Nel 2009 la Boston University School of Medicine ha creato un centro per studiare i traumi cerebrali, il Center for the Study of Traumatic Encephalopathy. In quei giorni fu annunciata la morte dell’ex giocatore dei Tampa Bay Buccaneer Tom McHale, il sesto decesso per CTE dal 2002. Da parte sua la National Football Association non solo si è rifiutata di accogliere le novità mediche, ma ha formato il suo personale comitato per la ricerca sugli infortuni cerebrali, il Mild Traumatic Brain Injury Committee, che ha iniziato a fare un qualcosa che possiamo definire come “gioco sporco”. L’hanno raccontato in un libro uscito nel 2013 due fratelli, Mark Fainaru-Wada e Steve Fainaru. Il libro si chiama League of denial. The NFL, concussions and the battle for truth. Intervistato da New Public Radio, Steve Fainaru ha detto: «Pubblicano in continuazione su quel giornale (Neurosurgery, la stessa pubblicazione su cui uscì il primo articolo sulla CTE di Mike Webster, nda) paper che minimizzano completamente i pericoli dei traumi. Scrivono di come non ci siano problemi con i giocatori che tornano in campo dopo un infortunio cerebrale. Arrivano addirittura a dire che i giocatori professionisti di football non sono esposti a ripetuti colpi alla testa durante le partite».

Tom McHale non è letteralmente morto “di CTE”, ma di overdose di droga. Se l’overdose è stato il burrone, la CTE è stata la mano che ha spinto Tom verso il burrone e giù dalla scarpata. L’encefalopatia traumatica cronica provoca depressione, spaesamento, ipersensibilità a luce e rumore, ipernervosismo, perdita di memoria. I genitori del calciatore Patrick Grange hanno ricordato quelli che ora riconoscono come i primi sintomi di CTE già ai tempi liceali e poi universitari di Patrick: non riusciva a capire la gravità di perdere interi corsi; una volta se ne andò a Seattle a fare un provino per una squadra, tornò e si accorse di essere stato licenziato. Avrebbe dovuto lavorare, ma non aveva chiesto al datore di lavoro, un semplice bar, il permesso. Dopo pochi anni iniziò la depressione.

«Aveva questo spaventoso accumulo anormale di proteina tau» ha detto la dottoressa Ann McKee «e nessun segno di altri disturbi. Era un caso di pura CTE».

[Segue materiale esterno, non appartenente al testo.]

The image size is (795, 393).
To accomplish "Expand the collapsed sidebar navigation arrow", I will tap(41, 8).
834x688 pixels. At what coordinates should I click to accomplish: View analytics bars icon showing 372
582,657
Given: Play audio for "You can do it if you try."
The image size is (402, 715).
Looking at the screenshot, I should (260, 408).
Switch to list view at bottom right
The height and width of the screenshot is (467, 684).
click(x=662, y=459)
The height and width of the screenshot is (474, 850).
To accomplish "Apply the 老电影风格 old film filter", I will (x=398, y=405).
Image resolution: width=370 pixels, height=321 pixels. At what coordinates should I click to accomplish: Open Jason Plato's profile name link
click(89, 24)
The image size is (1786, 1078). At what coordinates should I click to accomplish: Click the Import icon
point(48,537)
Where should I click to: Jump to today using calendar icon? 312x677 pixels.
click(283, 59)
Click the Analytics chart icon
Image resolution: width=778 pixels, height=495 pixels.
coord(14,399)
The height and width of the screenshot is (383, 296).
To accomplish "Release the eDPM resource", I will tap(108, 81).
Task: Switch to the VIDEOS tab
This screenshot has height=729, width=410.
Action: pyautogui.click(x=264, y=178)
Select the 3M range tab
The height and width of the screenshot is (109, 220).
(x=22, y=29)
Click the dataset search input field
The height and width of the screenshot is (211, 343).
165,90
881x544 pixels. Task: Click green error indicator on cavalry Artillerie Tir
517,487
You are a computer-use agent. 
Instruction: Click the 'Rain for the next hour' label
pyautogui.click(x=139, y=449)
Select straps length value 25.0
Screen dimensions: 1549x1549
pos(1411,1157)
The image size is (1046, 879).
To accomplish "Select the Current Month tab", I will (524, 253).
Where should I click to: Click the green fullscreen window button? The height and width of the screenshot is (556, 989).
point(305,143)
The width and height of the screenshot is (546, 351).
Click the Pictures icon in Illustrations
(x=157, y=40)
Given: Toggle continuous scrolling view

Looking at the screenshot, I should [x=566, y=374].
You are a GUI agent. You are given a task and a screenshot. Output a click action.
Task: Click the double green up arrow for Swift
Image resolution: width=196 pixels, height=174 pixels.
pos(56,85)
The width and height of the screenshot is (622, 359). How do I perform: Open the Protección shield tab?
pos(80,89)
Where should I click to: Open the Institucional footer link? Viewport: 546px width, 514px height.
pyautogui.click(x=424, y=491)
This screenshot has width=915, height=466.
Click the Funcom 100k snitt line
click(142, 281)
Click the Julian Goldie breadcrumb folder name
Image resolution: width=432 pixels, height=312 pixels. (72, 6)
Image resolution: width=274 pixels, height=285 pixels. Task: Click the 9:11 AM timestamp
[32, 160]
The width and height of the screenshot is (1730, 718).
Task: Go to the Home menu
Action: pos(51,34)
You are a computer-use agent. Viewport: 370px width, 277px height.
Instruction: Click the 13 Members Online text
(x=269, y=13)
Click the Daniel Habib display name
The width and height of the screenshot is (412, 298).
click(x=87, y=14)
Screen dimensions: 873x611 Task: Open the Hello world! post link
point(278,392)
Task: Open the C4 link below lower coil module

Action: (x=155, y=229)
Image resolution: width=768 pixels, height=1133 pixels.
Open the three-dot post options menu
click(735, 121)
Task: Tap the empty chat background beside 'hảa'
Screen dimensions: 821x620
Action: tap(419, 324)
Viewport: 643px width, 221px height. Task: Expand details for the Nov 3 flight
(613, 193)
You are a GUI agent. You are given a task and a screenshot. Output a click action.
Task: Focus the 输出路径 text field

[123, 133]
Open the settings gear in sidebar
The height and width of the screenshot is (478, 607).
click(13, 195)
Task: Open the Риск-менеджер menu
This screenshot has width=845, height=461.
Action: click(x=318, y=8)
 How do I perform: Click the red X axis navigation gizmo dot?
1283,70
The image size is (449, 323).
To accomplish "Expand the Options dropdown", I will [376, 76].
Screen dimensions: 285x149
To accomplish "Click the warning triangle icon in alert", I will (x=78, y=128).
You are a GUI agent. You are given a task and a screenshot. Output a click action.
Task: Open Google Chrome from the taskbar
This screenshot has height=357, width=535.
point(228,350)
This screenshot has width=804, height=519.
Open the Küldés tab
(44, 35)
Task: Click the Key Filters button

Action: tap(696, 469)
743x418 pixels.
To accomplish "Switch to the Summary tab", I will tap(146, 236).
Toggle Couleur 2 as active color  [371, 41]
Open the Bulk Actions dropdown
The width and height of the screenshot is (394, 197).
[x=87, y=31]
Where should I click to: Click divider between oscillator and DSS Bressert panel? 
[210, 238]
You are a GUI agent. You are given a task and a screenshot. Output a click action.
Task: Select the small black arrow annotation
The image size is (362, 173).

La Boston University School of Medicine ha, tra gli altri, riscontrato un’encefalopatia traumatica cronica nell’ex giocatore di rugby Barry Taylor, un australiano settantasettenne con 19 anni di professionismo alle spalle. Taylor iniziò a soffrire di problemi cognitivi a cinquant’anni, e a sessanta arrivò una demenza in forma grave. Il figlio, Steven, ha spiegato al New York Times di quando, durante una passeggiata in cui il padre sembrava silenzioso e sfuggente, gli chiese «come ti chiami?». Barry guardò il figlio e fece spallucce, senza dire niente. Il cervello di Barry Taylor, in una scala di gravita della CTE che va dal valore 1 al valore 4, è stato classificato al quarto livello. «Aveva questo spaventoso accumulo anormale di proteina tau» ha detto la dottoressa Ann McKee «e nessun segno di altri disturbi. Era un caso di pura CTE».

Anche la morte di Jeff Astle, leggendario attaccante inglese del West Bromwich Albion, avvenuta nel 2002 a 59 anni, è stata associata dal coroner alla CTE. Nello specifico, la CTE e la demenza che ha sofferto nei suoi ultimi anni sono state a loro volta collegate ai ripetuti colpi di testa di Astle durante la sua ventennale carriera. A dicembre del 2013 è stato registrato il primo caso di CTE su un giocatore di baseball. Più la ricerca avanza, più casi di CTE vengono scoperti. I problemi principali, al momento, sono due: il primo è che la CTE può essere diagnosticata soltanto dopo la morte, attraverso l’analisi del cervello del defunto; il secondo è che la CTE ci sta dicendo: anche lo sport può, senza troppi problemi, uccidere.